▸ Dataset items:
****

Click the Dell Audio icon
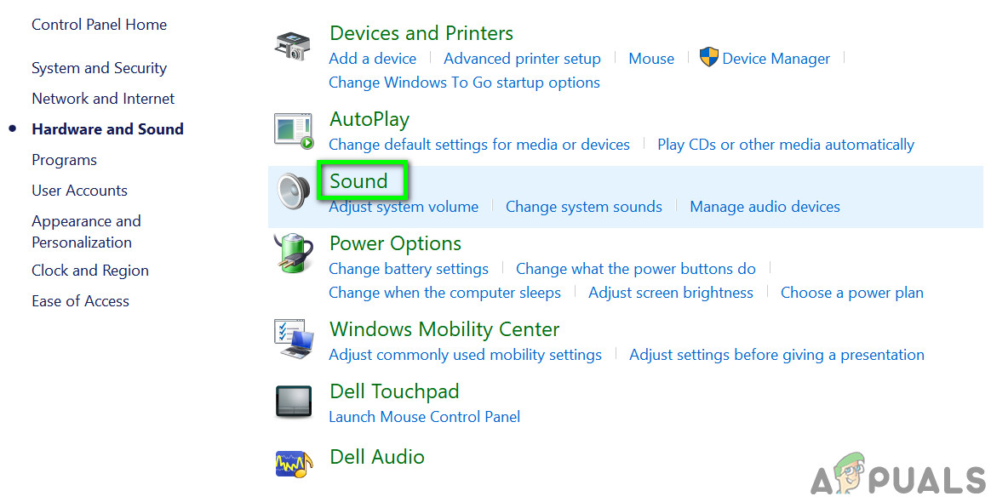 point(294,462)

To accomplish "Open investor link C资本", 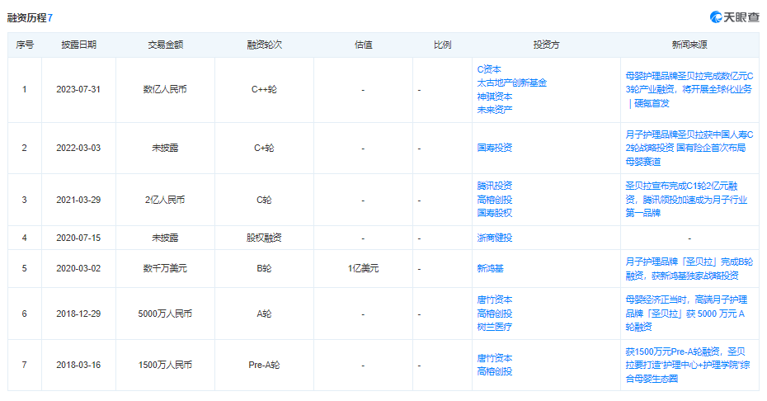I will click(489, 70).
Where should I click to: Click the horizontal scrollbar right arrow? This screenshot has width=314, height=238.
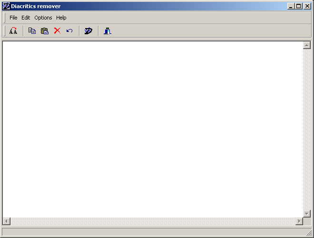[x=299, y=221]
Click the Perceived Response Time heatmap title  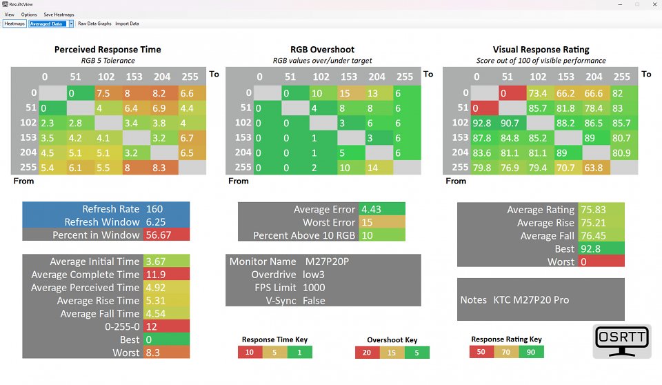(x=108, y=50)
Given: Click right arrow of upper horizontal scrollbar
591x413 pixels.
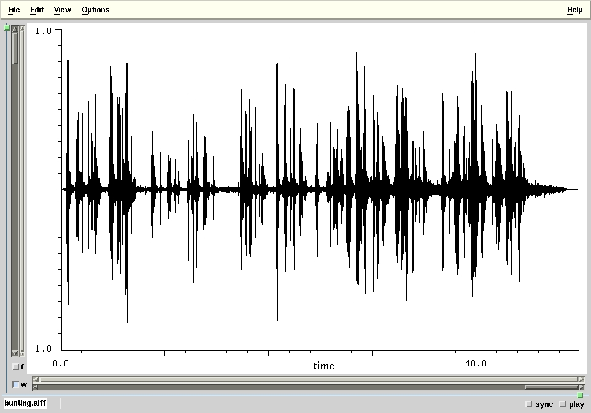Looking at the screenshot, I should (581, 380).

****

▸ Task item: Once the line containing "Given: Click right" has been found, write out exactly that line and each one after it through the end of the data, leaving out every picture.

▸ Result:
Given: Click right arrow of upper horizontal scrollbar
591x413 pixels.
Looking at the screenshot, I should (581, 380).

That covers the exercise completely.